New FDA Traceability Requirements to Take Effect in January 2026, Will Cover Shrimp

On Tuesday, the U.S. Food and Drug Administration (FDA) released a pre-publication version of a Federal Register notice setting forth the final traceability requirements to be imposed on products covered by the agency’s Food Traceability List. The final rule is scheduled to be formally published in the Federal Register on Monday, November 21st and the FDA has announced that the compliance date for the traceability requirements will be January 20, 2026.

The FDA’s pre-publication notice is 597-pages in length and includes comprehensive responses to the massive number of comments received in response to the proposed regulations issued by the agency in September 2020.

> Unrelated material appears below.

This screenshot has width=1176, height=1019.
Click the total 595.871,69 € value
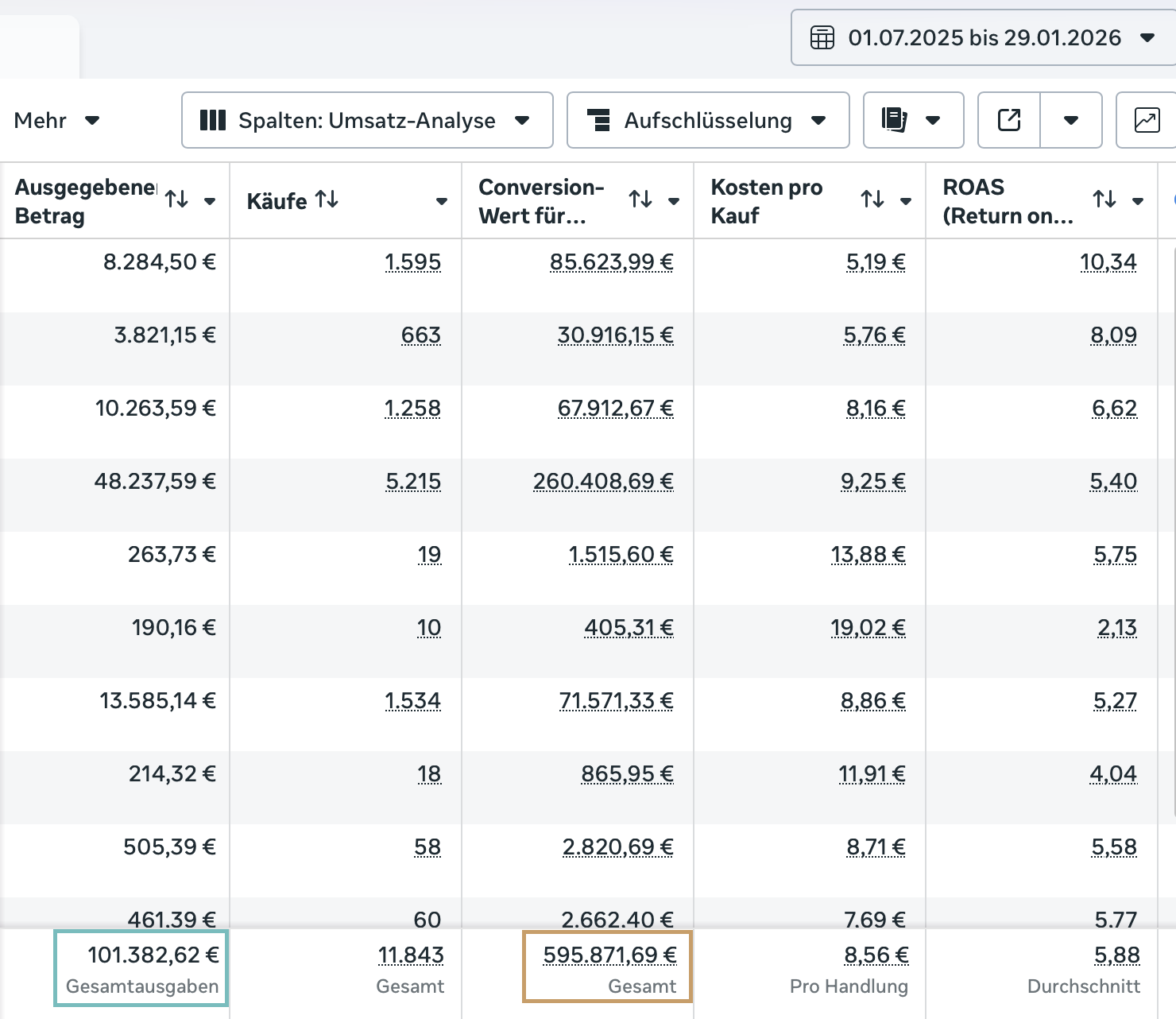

In the Federal Register notice, the FDA confirmed that shrimp would remain on the Food Traceability List and, as such, will be subject to the new traceability requirements. The FDA rejected arguments from seafood importers that the traceability rules should not attach to shrimp products because shrimp posed minimal health risks to U.S. consumers. The FDA also rejected arguments from importers that barring the importation of food that failed to abide by the traceability requirements violated the United States’ obligations under the World Trade Organization’s agreements. The agency explained that the traceability requirements were being applied both to domestic and foreign food producers.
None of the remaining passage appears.